He said that before the union could be realized a Palestinian state must be established on all lands occupied by Israel in the 1967 war.

"A bi-national state, a federal union, seems to me the only reasonable solution for the Israelis, who cannot continue to live in this part of the world basically as an occupying, bullying, aggressive force which is the language of (Israeli Prime Minister Ariel) Sharon and all those who preceded him."

Nearly 600 people have been killed in fighting since the Palestinians erupted in revolt against Israeli occupation last September after overall peace talks stalled. Each side blames the other for the violence.

Said, a Palestinian refugee who lives in the United States, is professor of English and Comparative Literature at Columbia University. He is author of 17 political and cultural books.

Said said it was in Israel's interest to accept the bi-national state solution and live in the region with tolerance and understanding. In 10 years' time, he said, Palestinians would achieve demographic parity with Israelis, and Israelis were already a minority in a region of over 280 million Arabs.

"I mean they're not any more secure now than they were 53 years ago, in fact they're getting less secure, so I think they have to take the lead at some point in some way other than this military thing which destroys the prospects of a decent future for them and for us," he said.

Yossi Beilin, an Israeli negotiator and one of the architects of the 1993 PLO-Israel peace deals, told Israel's Ha'aretz newspaper in an interview he is genuinely worried about the time when the Jews become a minority on the west side of the Jordan River.

"We are just a few years from it, less than a decade – that is what constantly preoccupies me," Beilin said.

"Because if that day comes and we don't have a border, if on that day there is no Palestinian state on the other side of a border, all hell will break lose here. So what I'm saying is that a Palestinian state is a lifebelt of the Jewish state," he added.

Said said Israel's use of excessive force and its tightening of blockades on Palestinian areas since the intifada began was suicidal and had to end.

"This is the kind of warfare that really disappeared in the 20th century... This is much worse than South Africa under apartheid, much worse. They never had whole townships isolated and closed off, they never had air force attacks against villages and towns," he said.

Israel, citing security concerns, has tightened a blockade of Palestinian areas, severely restricting the movement of goods and people and crippling the already ailing Palestinian economy. Palestinians say closures are collective punishment.

For Said, violence was not the way to end the conflict. Instead Palestinians should adopt a strategy of making the Israelis understand how to live with them as equals, "not as a superior force, like Sharon."

Said believes that this intifada "should be thought of as an education for Israelis that they can't do what they want, and for the Palestinians that there's a limit to what they can do now.

"I think the next step is not more bombs but simply cultural confrontation, leaflets in the Israeli market place saying this is what your people do with facts and figures and pictures."

He said it was more effective to throw a leaflet at a tank, or go inside Israel and "instead of blowing up a civilian bus which is criminal, bring a barrel full of paper which says this is what you're doing and we are ready to talk peacefully and on the basis of equality."

Exercise prompt >> Continue the news report on Said's proposal for a bi-national Israeli-Palestinian state, picking up after its final sentence.

Data section >>
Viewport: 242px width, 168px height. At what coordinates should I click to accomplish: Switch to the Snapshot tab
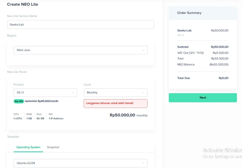click(53, 147)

Response below >>
Said, always critical of Palestinian President Yasser Arafat and the Palestine Liberation Organization's policies, said it was time the Palestinians had a new, moderate leadership that knows how the world works.

Said has been critical of the Oslo accords that he says were Palestinian capitulation to Israel. He said the Palestinian Authority did not have popular backing for Oslo.

"What did they (Palestinian leadership) do the last eight years after Oslo? They imprisoned us, that's what they did and they gave the Israelis the key. They want to do it again, so unfortunately we have to go through it one more time, twice more, three times, and in the end they'll give up," Said said.

The solution, he said, was to form an effective campaign to stop American blind financial aid to Israel.

Israel was committing atrocities against Palestinians with the permission of the United States and the American people, he said. "This is because of the absence of an Arab campaign, but it's not just Arabs now.

"Many different elements (in the United States) are now beginning to congregate around the issue of the Palestinians and Israelis, this campaign is beginning. It's now quite evident throughout the country."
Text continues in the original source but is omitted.